In March 2020, the early stage of the pandemic saw an increase in anxiety, uncertainty and fear in the community. Pharmacists stood on the front line, being the only health profession that does not require appointments and the industry had to overcome several challenges. One major challenge was handling the heavy demand for health care by the community and reducing burnout in the industry.
The current pandemic has also broadened the scope of pharmacy, which is quite exciting. We are now seeing vaccination clinics and pharmacies building more consultation rooms to discuss diabetes treatment, medication reviews and specialised health services in rehabilitation and pain management.
We are still working with many pharmacists and talking to industry leaders to see how we can best equip and support our pharmacists as we evolve through the pandemic.
Rebecca Chan is week’s away from her maternity leave.
Have you experienced panic buying of late? What is the current status on stock and supply?
The current state in WA is lack of supply of N95 masks, Rapid Antigen Tests, medical devices such as oximeters, thermometers and basic over the counter medications like paracetamol.
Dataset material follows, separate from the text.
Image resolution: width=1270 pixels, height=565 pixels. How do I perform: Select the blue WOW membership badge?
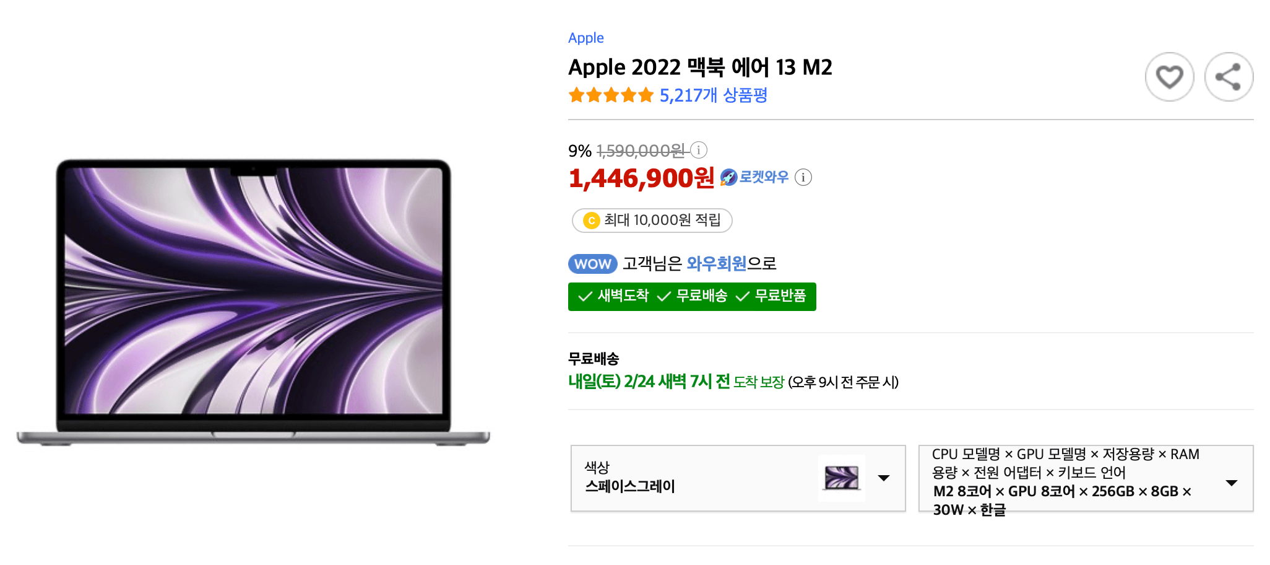593,264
Unlike March 2020, people are more use to stock being sold out and understand that we are waiting for both manufacturers and wholesalers to supply the community.
We are more fortunate in WA that we are not like other cities and countries right now. However, I’m sure every pharmacy is working all their resources and processes to ensure they have an efficient and fair supply of necessary health care goods for their local community.
Would you encourage someone to pursue a career in pharmacy? And what does the future hold for you?
Absolutely. Looking back on my studies at Curtin I can honestly say it was one of the fondest times in my life. The memories from the friendships made and the version of yourself you get to develop as a student and young adult is priceless.
I am going on maternity leave in a weeks’ time, so I acknowledge my team and other healthcare workers who remain on the frontline.
I think it’s most courageous when caring for customers that you keep your heart open and treat everyone with respect, dignity and care.
This goes for leaders who manage their team members, team members who support each other and for anyone with any authority in the health care sector to have a positive influence on their patients, who are most vulnerable.
You don’t seek for health advice/ services when you’re not vulnerable.